→ **Document extract**
John has a wealth of knowledge about nonprofit management and is able to parse some of the emerging management issues of our field with great aplomb, as he does in “Mixing Federal Funding for Expansion: One Health Center’s Approach,” “Board Files for Restraining Order against Founder, Who Still Comes into Office Every Day,” and in “Is a Renewed Economy Based on the Nonprofit Model in Our Future?”
An Artistic Approach
Eileen Cunniffe likes the stories she has done on volunteerism because she feels that that exchange is at the heart of what we do:
“I would choose ‘Pro Bono Is a Two-Way Street’ and ‘Study Underscores Health, Wellness and Career Benefits of Volunteering.’ It’s my privilege to work with skills-based volunteers and nonprofit board members every day, and these newswires illustrate why this is so satisfying—on both sides of the volunteer exchange, everyone benefits.” But she is also attentive to what is happening in the arts, covering everything from “On News of Kennedy Death: A Moment at Boston Symphony that Resonates Today” to her “Positive Trends in Arts and Culture Funding—At Least on the Surface” and “From Black Boxes to Random Acts of Culture: Opera Companies Find New Ways to Connect with Audiences.”
Weaving It All Together
Kathi Jaworski was one of our first newswire writers, and she has inspired us consistently with her intelligence, discernment, honesty, and grounded perspective. She has an enormous respect for what our readers do.
She chose “Expandable ‘Community’ to Address Poverty from ‘Ticked-Off’ Social Worker,” saying, “I still love this article because it covers the nexus of several important sector issues: the emergence of crowdfunding, the important unglamorous work of addressing persistent poverty, and the value of humanizing philanthropy. What I have found most satisfying in my contributions as an NPQ writer is when I can highlight small yet creative, compassionate and impactful nonprofits whose work bears wider attention.”
In the end, we see that the newswire helps track the progress of various emerging forces in the sector. Some of them are driven from outside, and some are our own experiments with new ideas, practices and forms in a changing environment so that we can have a hand in its development.
Thus, Anne Eigeman nominated her “UC Uses Crowdfunding in Campaign to Draw On a New Demographic.” “I like this newswire,” she says, “because it opened my eyes to some funding challenges for public institutions of higher education in California that are having a direct effect on current students. I was impressed by the range of creativity that came out in the course of Berkley’s campaign, and like one reader who expressed interest in attending the institution, I can’t stop thinking that if someone had made a promise to bake dozens of cookies during exam week when I was a student, my college experience would have probably been very different.” Anne has a very broad and deep understanding of this rich and complex sector that allows her to interpret the news she reads and covers in ways that resonate with and inform NPQ’s readers. Some great examples are “Targeted Editorial Stands Out for Separating a Nonprofit’s Poor Management from Its Value” and “Sector Jumping: GED Restructures to Go from Nonprofit to For-Profit.”
NPQ publishes close to 2,000 newswires a year. The information from them continuously evolves our understanding of the fields and environment we all work in, but the whole is like a well-woven rug, with all of the writers looking to not only the pieces they weave, but to the whole of the knowledge base we are building. We would like to take this opportunity to thank all of our writers for their energy and discernment and enthusiasm. Without them, NPQ would not be what it is.

→ **Provided data**
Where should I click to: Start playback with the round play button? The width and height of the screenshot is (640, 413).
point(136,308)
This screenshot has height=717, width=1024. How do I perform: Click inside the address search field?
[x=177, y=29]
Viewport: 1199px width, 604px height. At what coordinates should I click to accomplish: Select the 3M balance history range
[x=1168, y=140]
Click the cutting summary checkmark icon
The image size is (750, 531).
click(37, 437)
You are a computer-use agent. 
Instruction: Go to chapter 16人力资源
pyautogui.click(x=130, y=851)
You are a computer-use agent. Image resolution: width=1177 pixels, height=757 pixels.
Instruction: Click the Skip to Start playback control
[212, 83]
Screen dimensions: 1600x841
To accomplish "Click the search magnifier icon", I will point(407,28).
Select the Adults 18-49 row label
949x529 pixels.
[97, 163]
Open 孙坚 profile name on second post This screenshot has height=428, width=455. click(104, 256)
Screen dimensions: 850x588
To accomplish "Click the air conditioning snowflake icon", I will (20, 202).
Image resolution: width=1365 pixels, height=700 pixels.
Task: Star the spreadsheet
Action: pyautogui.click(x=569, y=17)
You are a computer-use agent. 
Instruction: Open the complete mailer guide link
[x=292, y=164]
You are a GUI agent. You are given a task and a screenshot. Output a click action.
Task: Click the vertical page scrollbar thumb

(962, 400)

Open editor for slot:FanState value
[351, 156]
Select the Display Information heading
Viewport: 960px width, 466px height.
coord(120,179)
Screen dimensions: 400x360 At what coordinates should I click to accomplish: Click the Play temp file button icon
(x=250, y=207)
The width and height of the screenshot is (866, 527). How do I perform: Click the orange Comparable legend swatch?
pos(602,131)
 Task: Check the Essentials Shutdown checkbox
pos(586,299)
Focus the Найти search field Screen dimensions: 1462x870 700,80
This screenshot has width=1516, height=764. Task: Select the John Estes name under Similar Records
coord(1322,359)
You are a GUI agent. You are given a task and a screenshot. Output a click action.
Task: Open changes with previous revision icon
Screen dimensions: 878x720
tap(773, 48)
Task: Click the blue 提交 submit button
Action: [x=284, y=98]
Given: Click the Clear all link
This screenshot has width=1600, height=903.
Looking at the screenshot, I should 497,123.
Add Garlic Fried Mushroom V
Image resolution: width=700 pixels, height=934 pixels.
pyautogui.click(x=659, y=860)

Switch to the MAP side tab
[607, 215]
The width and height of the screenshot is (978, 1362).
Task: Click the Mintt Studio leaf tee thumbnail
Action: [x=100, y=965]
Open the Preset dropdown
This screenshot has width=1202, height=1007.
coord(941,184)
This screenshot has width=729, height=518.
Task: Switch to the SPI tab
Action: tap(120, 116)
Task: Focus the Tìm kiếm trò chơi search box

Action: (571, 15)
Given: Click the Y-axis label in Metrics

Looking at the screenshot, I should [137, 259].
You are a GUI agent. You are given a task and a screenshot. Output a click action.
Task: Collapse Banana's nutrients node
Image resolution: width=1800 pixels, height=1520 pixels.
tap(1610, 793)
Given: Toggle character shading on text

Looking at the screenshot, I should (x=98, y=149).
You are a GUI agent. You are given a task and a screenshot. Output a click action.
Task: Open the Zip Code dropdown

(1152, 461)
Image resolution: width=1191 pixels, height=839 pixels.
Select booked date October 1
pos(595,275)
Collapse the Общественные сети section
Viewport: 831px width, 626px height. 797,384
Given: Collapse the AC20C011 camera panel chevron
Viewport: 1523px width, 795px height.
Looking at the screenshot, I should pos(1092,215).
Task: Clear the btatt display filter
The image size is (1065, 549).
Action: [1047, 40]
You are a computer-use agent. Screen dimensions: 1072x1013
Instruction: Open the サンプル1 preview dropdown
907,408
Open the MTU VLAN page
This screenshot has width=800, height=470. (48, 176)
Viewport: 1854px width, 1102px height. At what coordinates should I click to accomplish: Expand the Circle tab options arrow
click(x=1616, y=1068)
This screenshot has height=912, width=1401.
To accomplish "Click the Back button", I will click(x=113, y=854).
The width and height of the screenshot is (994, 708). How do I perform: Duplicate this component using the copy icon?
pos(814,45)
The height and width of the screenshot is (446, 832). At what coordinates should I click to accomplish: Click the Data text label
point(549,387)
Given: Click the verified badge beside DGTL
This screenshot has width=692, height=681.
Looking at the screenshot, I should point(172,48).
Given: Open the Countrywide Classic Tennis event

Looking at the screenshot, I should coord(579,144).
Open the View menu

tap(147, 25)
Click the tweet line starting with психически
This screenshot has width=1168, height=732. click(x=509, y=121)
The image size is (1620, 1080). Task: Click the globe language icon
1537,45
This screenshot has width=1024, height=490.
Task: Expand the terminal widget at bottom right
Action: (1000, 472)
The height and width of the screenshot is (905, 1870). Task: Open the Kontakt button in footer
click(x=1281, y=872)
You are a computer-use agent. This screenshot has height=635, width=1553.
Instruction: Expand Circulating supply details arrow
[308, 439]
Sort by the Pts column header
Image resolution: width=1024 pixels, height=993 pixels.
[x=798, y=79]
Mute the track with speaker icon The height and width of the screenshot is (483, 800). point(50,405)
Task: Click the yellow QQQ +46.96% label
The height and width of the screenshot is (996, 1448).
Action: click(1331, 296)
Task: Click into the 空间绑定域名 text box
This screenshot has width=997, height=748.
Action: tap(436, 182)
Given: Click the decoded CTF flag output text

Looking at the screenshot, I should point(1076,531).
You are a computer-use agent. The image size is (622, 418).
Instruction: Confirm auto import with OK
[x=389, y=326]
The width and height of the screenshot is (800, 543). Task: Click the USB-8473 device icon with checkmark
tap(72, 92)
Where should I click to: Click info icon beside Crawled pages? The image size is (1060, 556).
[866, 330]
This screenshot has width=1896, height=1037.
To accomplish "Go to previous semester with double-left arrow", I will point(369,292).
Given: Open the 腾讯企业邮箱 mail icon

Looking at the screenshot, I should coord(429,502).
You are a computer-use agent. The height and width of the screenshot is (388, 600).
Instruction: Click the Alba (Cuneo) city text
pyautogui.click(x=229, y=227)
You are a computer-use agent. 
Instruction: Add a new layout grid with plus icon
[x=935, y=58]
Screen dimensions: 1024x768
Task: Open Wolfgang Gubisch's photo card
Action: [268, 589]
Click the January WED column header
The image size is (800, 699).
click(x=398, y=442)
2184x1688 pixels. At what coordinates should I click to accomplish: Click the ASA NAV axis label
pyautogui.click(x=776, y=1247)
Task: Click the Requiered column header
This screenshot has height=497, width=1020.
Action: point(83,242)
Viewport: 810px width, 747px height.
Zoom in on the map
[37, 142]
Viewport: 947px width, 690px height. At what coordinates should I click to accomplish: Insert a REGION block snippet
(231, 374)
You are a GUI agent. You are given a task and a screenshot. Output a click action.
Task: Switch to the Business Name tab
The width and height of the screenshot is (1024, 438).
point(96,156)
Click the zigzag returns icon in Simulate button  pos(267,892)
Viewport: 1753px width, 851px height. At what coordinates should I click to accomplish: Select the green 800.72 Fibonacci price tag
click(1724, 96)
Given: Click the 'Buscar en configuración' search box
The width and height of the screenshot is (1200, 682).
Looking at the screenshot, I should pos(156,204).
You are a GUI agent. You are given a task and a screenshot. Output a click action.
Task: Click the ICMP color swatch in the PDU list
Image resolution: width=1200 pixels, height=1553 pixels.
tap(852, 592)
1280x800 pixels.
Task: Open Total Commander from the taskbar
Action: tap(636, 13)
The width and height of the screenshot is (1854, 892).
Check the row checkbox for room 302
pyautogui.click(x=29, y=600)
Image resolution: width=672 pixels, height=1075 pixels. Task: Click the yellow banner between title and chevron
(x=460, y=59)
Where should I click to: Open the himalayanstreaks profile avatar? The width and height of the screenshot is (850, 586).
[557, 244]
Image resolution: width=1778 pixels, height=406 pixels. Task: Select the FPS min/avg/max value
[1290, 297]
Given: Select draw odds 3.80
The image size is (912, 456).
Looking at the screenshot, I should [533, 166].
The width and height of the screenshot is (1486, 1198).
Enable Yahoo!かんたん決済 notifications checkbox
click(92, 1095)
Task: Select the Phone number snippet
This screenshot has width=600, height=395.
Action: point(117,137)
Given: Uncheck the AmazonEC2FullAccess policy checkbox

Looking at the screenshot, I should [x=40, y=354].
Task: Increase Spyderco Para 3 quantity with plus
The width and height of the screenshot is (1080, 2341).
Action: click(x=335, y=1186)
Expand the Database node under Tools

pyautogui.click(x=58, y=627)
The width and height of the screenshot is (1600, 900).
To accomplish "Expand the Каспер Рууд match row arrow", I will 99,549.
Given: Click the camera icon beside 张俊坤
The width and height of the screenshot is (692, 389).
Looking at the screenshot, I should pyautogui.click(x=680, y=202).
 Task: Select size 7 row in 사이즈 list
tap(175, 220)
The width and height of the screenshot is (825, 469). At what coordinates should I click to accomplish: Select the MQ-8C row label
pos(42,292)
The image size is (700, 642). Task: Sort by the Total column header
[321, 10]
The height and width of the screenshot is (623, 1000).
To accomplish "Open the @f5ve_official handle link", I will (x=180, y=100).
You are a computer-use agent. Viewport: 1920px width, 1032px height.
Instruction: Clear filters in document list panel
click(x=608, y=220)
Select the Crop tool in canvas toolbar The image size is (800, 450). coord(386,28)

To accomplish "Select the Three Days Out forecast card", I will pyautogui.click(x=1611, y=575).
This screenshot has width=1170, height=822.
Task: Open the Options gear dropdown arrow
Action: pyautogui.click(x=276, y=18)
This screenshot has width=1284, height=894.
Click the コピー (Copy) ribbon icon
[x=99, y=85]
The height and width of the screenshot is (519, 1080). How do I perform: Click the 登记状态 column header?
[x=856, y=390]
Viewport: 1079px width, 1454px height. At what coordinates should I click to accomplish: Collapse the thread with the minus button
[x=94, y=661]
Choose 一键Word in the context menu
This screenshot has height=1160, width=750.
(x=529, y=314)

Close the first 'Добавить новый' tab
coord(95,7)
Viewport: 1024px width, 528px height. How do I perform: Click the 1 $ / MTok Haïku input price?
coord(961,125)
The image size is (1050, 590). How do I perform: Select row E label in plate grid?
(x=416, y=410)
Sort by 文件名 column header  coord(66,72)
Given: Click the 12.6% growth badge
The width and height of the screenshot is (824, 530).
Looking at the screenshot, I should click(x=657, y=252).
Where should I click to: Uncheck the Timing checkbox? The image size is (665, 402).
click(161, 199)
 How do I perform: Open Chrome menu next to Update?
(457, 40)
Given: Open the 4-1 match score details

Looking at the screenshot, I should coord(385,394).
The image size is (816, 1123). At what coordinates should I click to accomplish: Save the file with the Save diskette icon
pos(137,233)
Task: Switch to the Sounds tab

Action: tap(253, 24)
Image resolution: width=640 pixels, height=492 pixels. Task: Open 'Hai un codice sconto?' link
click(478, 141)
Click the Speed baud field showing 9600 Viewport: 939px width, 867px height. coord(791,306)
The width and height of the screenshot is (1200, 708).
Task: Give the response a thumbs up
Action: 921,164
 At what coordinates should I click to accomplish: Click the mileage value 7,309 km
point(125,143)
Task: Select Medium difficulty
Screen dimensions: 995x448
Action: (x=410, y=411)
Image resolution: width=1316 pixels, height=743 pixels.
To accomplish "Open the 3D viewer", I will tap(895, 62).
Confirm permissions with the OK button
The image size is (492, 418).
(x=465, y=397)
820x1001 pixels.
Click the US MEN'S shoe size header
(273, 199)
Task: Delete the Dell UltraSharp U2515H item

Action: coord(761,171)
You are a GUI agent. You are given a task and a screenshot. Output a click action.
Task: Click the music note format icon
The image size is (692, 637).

→ **Required action**
Please return the passage of the newswire excerpt between "NPQ publishes close" and "what it is.", inclusive, word for word. The data has no role in this exercise.

→ **Response below**
NPQ publishes close to 2,000 newswires a year. The information from them continuously evolves our understanding of the fields and environment we all work in, but the whole is like a well-woven rug, with all of the writers looking to not only the pieces they weave, but to the whole of the knowledge base we are building. We would like to take this opportunity to thank all of our writers for their energy and discernment and enthusiasm. Without them, NPQ would not be what it is.